Why does abuse handling take so long ?

Dear nanog members,

As current maintainer of DroneBL I happen to receive a lot of unwanted
packets in the form of DDoS attacks, now the DDoS itself is not the real
problem, dealing with it the fast way is.

Now most of you would think: Just filter it, put a big firewall in front
of it, bla bla bla bla. But what I'm really talking about is the
ignorance most providers show when it comes to handling the abuse when
it gets reported.
The issue in there being, it's way too slow, and my hoster needs to
temporary nullroute my ip range in order to protect his network.
We both mail all the involved providers and sometimes need to wait days
before hostings act upon the mail.

In most cases the only thing the abuse@ contacts do as hoster, is relay
the mail to the client but do not dare to do anything themself, even if
you provide them with a shitload of logs, even if you call them and say
that the attack from their source is still continueing, they refuse to
look into it and shutdown the source. And that pisses me off badly.

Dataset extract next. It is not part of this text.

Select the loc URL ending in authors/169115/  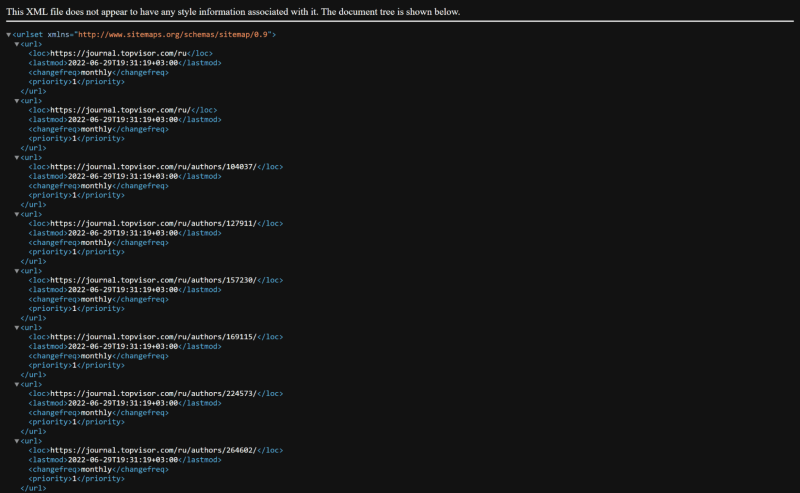click(x=154, y=337)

Why o why are isp's and hosters so ignorant in dealing with such issues
and act like they do not care?

Kind regards,
Alexander Maassen
Maintainer DroneBL

they don't act like they do not care. they really *don't* care. no acting.

1) you're not a direct customer, why should they do anything? by doing nothing it cost them nothing.
2) why should they do anything to shut down paying customers? shutting down abusive customers is shutting off revenue sources.
3) lifting a finger is too much like work. it costs the money and gains them nothing.

the only way to correct this behavior is to make it more expensive for
providers to retain abusive customers than it is to keep them.

> Why o why are isp's and hosters so ignorant in dealing with such issues
> and act like they do not care?

they don't act like they do not care. they really *don't* care. no acting.

Well now, I'd say this varies considerably. There are definitely ISPs
that care and *do* work hard at reducing abuse. But even so - assuming
I'm an ISP that cares,

- You're presenting me with evidence of abuse. OK, I don't know you.
Why should I believe your evidence? At best I'm going to take it as a
*hint*.
- If I take your evidence as a hint, I'm going to want to correlate it
with my own logs. This takes time.
- I probably have customer contracts in place that specify under what
circumstances I can actually take the customer off net. My tolerance
of abuse may not be the same as your. Also, "due process" means that
these things take time.

Steinar Haug, Nethelp consulting, sthaug@nethelp.no

well, they should care. if a customer is compromised and ddosing, it
costs the provider money (additional traffic being pushed bringing your
95% closer to your commit levels or possibly causing an overage to be
incurred.)

by doing nothing it may wind up costing them something - even if they
can make the money back by passing the overage onto the customer, there
is a high likelyhood that the customer will just jump ship and not pay
the invoice and go elsewhere.

william

* Alexander Maassen:

In most cases the only thing the abuse@ contacts do as hoster, is relay
the mail to the client but do not dare to do anything themself, even if
you provide them with a shitload of logs, even if you call them and say
that the attack from their source is still continueing, they refuse to
look into it and shutdown the source. And that pisses me off badly.

There is a relatively nice way of putting this.

If you can't contact the customer and don't know what they are doing,
it is difficult to estimate the risk from terminating the customer's
connectivity. Therefore, giving them some time to react---4 business
hours or perhaps even a business day---seems reasonable, and this can
be a very long time span for many types of network abuse, especially
when time zones are taken into account.

Why o why are isp's and hosters so ignorant in dealing with such issues
and act like they do not care?

The less nice way is that many hosters attract customers who don't
care if they are compromised. These customers do not perceive abuse
notifications as valuable, so the hoster gains nothing from forwarding
them: the abuse won't stop, and the customer is likely less happy than
before.

Is it time for another "notion of self-defense" in responding
to/retaliating against a DDoS attack of sufficient strength to hold down
a large network, or resource?

Andrew

The RIPE IRR database contains a systemic means for operators,
responsible for IP address blocks, to exchange PGP-signed messages
amongst each-other in relation to security incidents. It
unfortunately does not see much use: under 1% of allocations in RIPE's
database include any reference to one of only 235 "incident response
teams," which are conceptually similar to a POC.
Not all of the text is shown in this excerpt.